At the time of writing, however, masks seem to be coming off with reckless abandon. In some locations crowds seem to be chaotically assembling on beaches, in parks and other public spaces contrary to public health warnings and government requests in areas where infections are still growing, deaths are still occurring, and testing is spotty.
The “hey, they are open, why aren’t we?” refrain is infectious. Moreover, there seems to be a laissez-faire attitude in some quarters, that this is all transitory, and “let’s make the economy great again and get back to normal.”
Currently, however, there appears to be no getting back to normal for many members of the legal profession.
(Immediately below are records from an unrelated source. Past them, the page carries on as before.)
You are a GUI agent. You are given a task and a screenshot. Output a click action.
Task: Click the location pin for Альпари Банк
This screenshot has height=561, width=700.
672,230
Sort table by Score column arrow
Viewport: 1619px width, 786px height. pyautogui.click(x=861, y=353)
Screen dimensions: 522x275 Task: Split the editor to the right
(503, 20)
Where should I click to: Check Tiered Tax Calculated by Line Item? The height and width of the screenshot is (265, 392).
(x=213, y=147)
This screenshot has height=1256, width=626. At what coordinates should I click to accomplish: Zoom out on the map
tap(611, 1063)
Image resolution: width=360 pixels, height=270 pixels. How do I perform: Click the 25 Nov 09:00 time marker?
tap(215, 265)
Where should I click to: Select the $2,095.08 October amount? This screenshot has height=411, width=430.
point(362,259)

With courts closed and trials adjourned a large proportion of members are in serious financial difficulty, especially young criminal lawyers. Lawyers, and firms, are having to rethink their office arrangements as rents are not forgiven, or simply deferred. Billings are non-existent, client contact is remote.
In this profession we have been talking about technology for years. In a matter of weeks, the administration of justice has embraced the necessity and use of teleconferences, video conferences, remote appearances, hearings via Zoom, electronic filing, service and execution of documents, and the end of paper.
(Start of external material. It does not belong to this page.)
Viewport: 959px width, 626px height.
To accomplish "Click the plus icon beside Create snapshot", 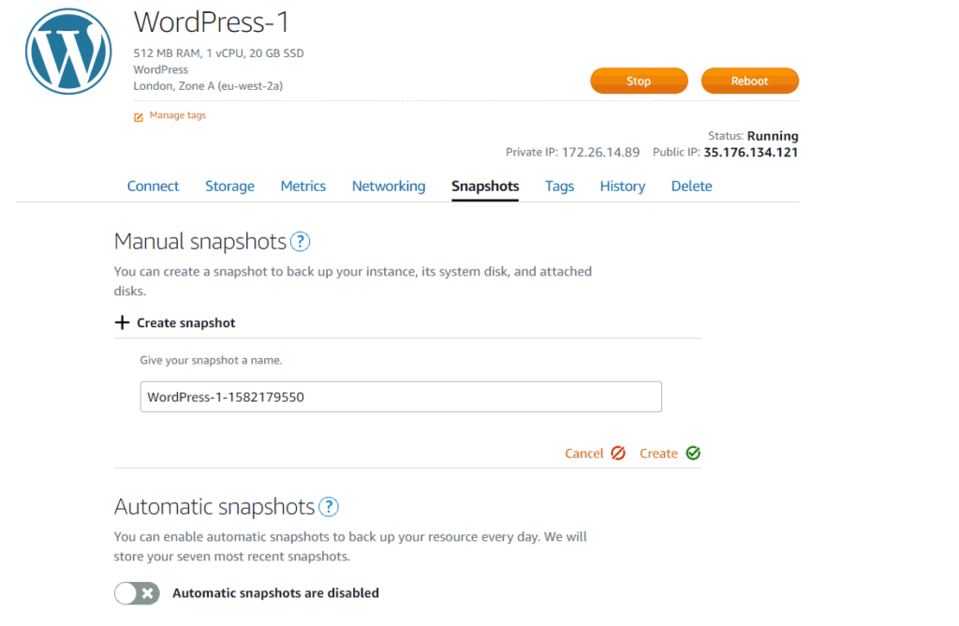I will 122,322.
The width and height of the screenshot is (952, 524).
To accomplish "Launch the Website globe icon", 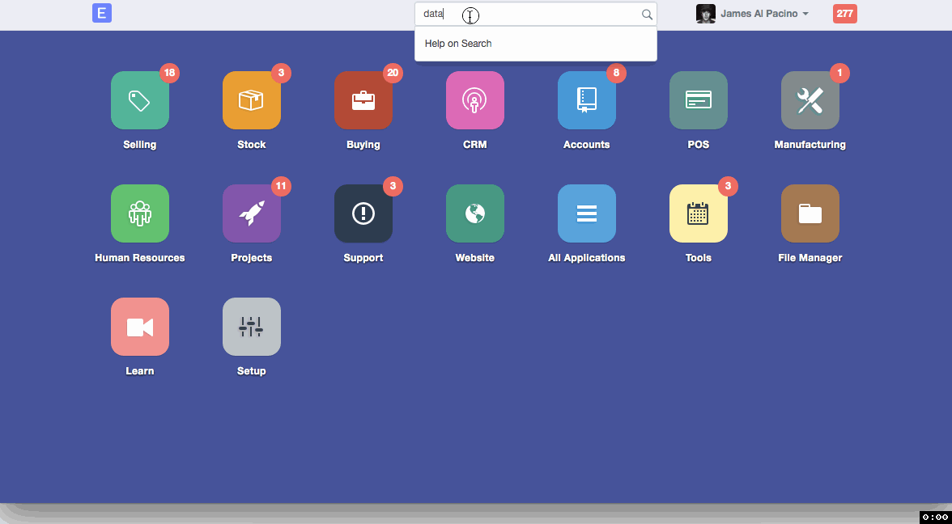I will click(x=475, y=213).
This is a tsunami of change. It will have an enormous impact and usher in the disappearance of jobs, clerical assistants, office spaces and financial security. Furthermore, for the foreseeable future, social distancing will restrict client contact, the life blood for advocates.
It is fascinating and perhaps disgraceful that during this crisis certain law societies -- Ontario’s, for example -- sit on their members’ fees and dues and offer lame comments but little real empathy.
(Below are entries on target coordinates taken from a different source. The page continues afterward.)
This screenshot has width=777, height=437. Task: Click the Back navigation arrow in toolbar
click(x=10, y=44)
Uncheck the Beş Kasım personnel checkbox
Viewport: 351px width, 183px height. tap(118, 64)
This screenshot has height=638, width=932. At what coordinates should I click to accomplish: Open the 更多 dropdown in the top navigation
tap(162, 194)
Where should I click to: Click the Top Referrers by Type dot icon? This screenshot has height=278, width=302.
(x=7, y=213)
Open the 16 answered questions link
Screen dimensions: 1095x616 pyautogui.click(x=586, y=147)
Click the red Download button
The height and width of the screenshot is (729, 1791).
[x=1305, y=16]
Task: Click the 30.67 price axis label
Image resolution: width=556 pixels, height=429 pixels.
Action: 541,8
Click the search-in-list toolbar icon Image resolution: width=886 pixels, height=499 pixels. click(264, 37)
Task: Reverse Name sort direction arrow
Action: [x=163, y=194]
Nevertheless, there have been remarkably positive manifestations of this pandemic. The entire world is now everyone’s concern. COVID-19 does not respect boundaries, and international help and cooperation has increased. Closer to home, the importance of family, the innocence and future of our children, a slower pace and an emphasis on health have changed so many lives.
After the initial panic hoarding, people are now carefully, often out of fiscal necessity, shopping only for what they need and patiently standing in lines for their turn in order to observe physical distancing. Mental health problems and loneliness generated by confinement and job losses are open issues for all of us. Cars have been replaced by bikes and walking. Roads have been opened to accommodate them. The air is cleaner, it seems. Wildlife has come out of hiding, laying claim to its environment. People are singing, music is everywhere, frontline workers are being heralded. Many politicians are rising to the true meaning of public service. We have new respect for our doctors and nurses, and new hope for our scientists. And the legal profession is determined and anxious to get back to the vocation we have chosen, to serve our clients whose needs will have expanded during this terrible time.
What this crisis has done is forced us to stop and think and appreciate and question what is normal. We are going to look back at some point, and there will be many Saturday nights pondering the changes not only in our world, but certainly in ourselves.